The conclusion of the ET on that aspect is set out in paragraphs 143 and
144 of its judgment:
"143. The evidence from the neighbour was the primary source of evidence. A reasonable employer would wish to be as certain as possible of the factual evidence able to be provided by that individual. The steps taken by the respondents did not meet that test. This was not to substantiate the neighbour's concerns 'beyond reasonable doubt' but simply to make it as reliable as it could be faced with the claimant's denial and surrounding circumstances which would indicate no concern by JS or any of the Care Team that any bullying or verbal abuse had taken place.
144. Thus the Tribunal considered that the investigation conducted by the respondents failed to meet the test of a reasonable employer in the failure to return to the neighbour and seek further and better particulars of her position beyond the note taken of the conversation with her at R94 [Mr Fullerton's note]. That may have included from a reasonable employer's point of view enquiring with any other neighbour or person in the block if support could be given or light shed on the concerns expressed by Pearl Struthers".
[10] For completeness we also set out the whole
terms of the conclusions - headed "decision"- of the ET as set out by it at
paragraph 174 of its judgment:
"174. The decision of the Tribunal was that the dismissal was unfair because:-
1. There were insufficient grounds for the respondent to sustain their belief that the claimant had verbally abused and bullied JS on 22/23 November 2008 as they had not carried out as much investigation into the matter as was reasonable in all the circumstances of the case. A reasonable employer would have wished more from the neighbour.
2. In the absence of that charge the incident on 17 November 2008 was insufficient for a reasonable employer to have dismissed on its own even if it was as described by the respondent as the claimant swearing 'at' JS. The fact that the incident was not deemed sufficiently serious to be even mentioned by Linda Mauchline to Carrie-Scott or anyone else at the time belied it being categorised as gross misconduct.
3. The incident on 17 November 2008 was misdescribed as the claimant using 'foul and abusive language directed at a Service User'. The evidence did not establish that description.
4. The explanation of the claimant on the Note of the Joint Review of 12 August 2008 was given no credence without any enquiry of Carrie-Scott as to whether that explanation had veracity.

------------------------------

#### Stated exercise
Please answer from the tribunal excerpt above: on what dates did the claimant allegedly verbally abuse and bully JS?

------------------------------

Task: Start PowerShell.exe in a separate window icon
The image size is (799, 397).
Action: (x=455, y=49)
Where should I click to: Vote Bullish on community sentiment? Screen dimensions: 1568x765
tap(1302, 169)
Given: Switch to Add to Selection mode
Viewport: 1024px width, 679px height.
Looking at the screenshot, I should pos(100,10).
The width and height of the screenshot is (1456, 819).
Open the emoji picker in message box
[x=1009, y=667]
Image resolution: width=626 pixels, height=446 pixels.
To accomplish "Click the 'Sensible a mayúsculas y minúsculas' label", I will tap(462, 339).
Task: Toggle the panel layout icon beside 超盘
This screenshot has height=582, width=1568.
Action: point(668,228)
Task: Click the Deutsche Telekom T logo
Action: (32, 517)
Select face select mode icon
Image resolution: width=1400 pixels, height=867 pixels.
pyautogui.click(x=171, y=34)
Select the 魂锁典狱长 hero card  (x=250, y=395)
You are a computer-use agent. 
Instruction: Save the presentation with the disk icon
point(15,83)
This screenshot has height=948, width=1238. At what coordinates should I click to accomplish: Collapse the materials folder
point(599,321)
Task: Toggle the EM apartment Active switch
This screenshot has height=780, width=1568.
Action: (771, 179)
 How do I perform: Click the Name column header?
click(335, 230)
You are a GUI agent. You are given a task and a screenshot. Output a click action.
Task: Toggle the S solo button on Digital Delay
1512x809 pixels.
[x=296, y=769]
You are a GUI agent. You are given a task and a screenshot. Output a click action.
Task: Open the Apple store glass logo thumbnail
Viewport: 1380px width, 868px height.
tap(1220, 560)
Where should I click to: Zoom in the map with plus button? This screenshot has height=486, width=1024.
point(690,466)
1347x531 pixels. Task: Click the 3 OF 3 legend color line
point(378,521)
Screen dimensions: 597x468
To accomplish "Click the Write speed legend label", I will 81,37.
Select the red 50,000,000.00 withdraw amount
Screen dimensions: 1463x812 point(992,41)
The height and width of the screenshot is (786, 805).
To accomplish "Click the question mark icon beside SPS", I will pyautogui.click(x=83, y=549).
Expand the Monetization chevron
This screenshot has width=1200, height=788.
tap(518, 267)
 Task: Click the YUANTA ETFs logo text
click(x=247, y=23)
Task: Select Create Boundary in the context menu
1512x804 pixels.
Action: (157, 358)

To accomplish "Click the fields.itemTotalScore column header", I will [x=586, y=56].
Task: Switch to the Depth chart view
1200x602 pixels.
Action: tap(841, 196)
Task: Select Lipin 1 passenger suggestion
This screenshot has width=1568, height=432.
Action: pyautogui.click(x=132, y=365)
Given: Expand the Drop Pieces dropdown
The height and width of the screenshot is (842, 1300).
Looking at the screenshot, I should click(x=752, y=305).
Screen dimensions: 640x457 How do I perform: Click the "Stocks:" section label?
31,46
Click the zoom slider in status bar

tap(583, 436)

------------------------------

#### Written response
22/23 November 2008